Dataset items
>> begin
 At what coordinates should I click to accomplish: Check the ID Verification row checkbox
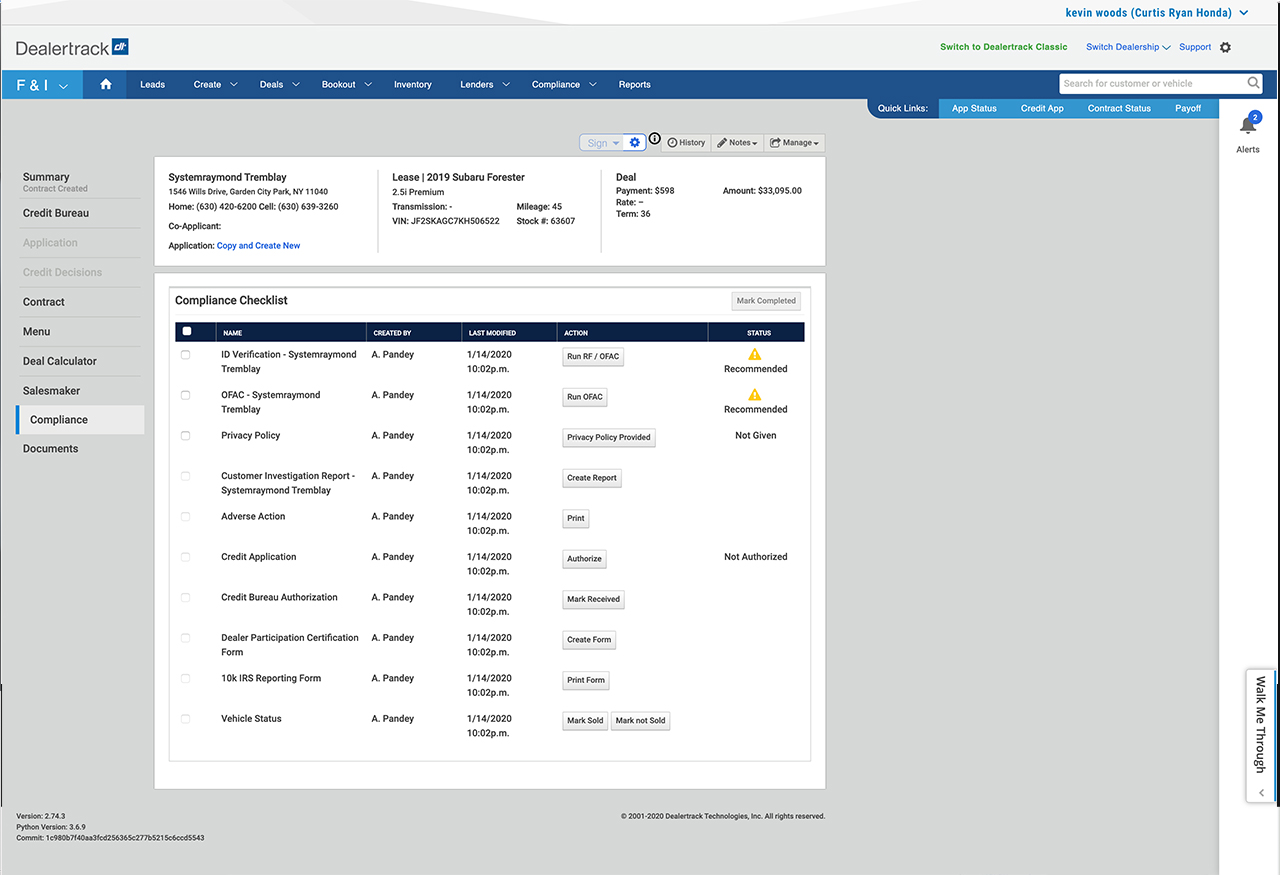tap(185, 355)
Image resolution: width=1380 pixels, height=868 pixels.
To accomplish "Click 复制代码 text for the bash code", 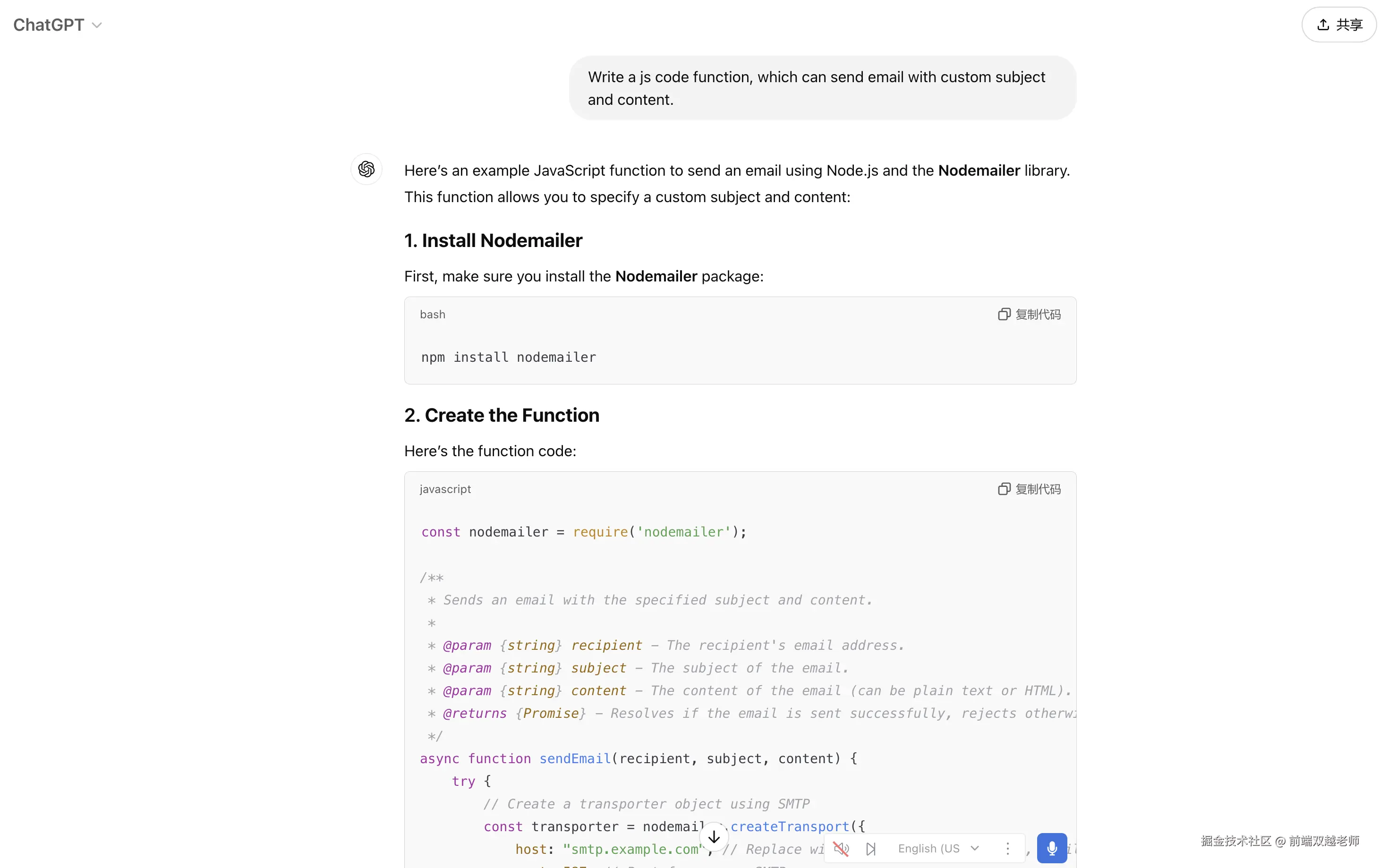I will click(x=1038, y=314).
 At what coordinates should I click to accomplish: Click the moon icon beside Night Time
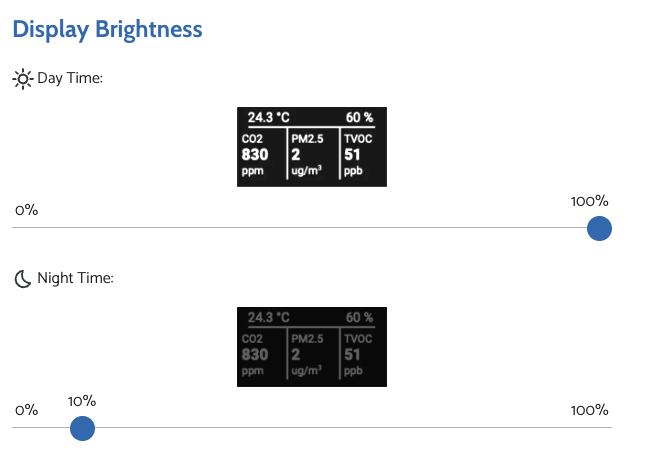click(x=22, y=278)
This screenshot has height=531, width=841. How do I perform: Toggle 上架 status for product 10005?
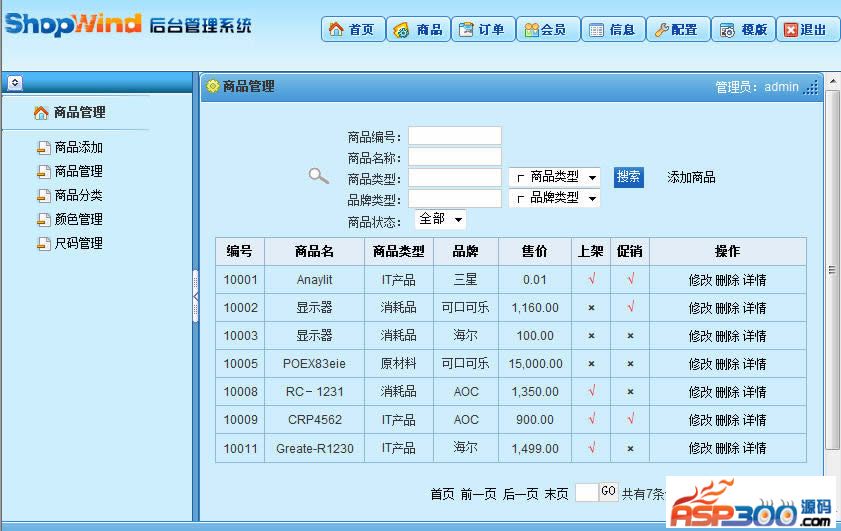(x=591, y=364)
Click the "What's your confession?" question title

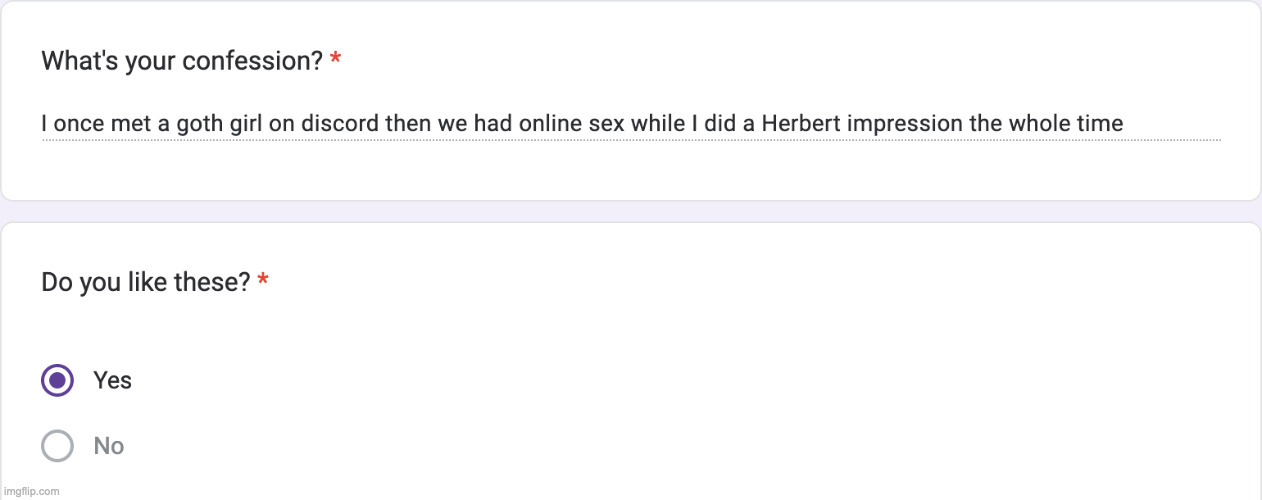[x=181, y=61]
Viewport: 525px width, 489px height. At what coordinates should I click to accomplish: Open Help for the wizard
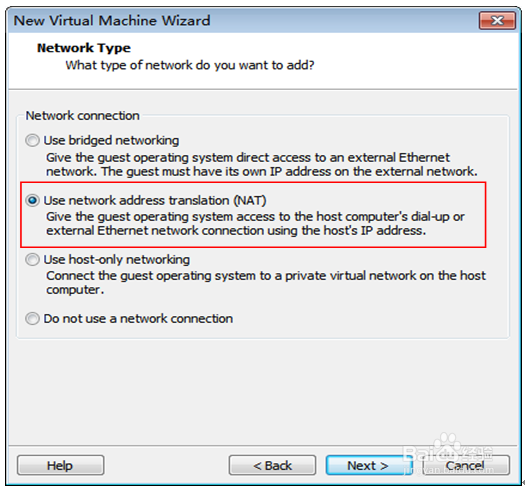(x=61, y=465)
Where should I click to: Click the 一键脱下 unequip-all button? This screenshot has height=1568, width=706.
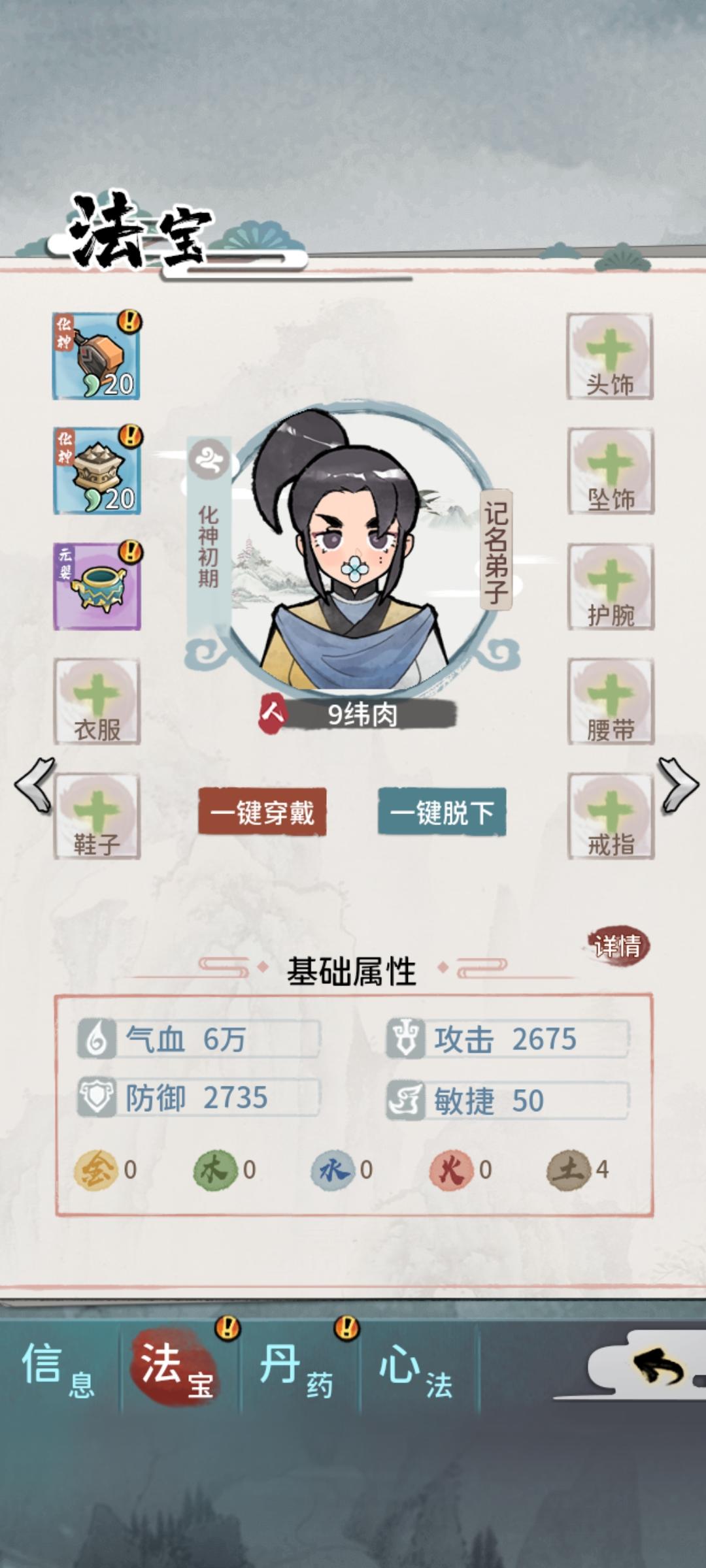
>> end
Copy the data word for word, starting at the line that contains "This screenshot has height=531, width=841." and continuing to the end of the data, including both ends. Leave out all pictures.

» **Output of the exercise**:
This screenshot has height=531, width=841. How do I perform: Toggle 上架 status for product 10005?
(x=591, y=364)
Click the "What's your confession?" question title

[x=181, y=61]
Viewport: 525px width, 489px height. At what coordinates should I click to accomplish: Open Help for the wizard
(x=61, y=465)
Where should I click to: Click the 一键脱下 unequip-all button? This screenshot has height=1568, width=706.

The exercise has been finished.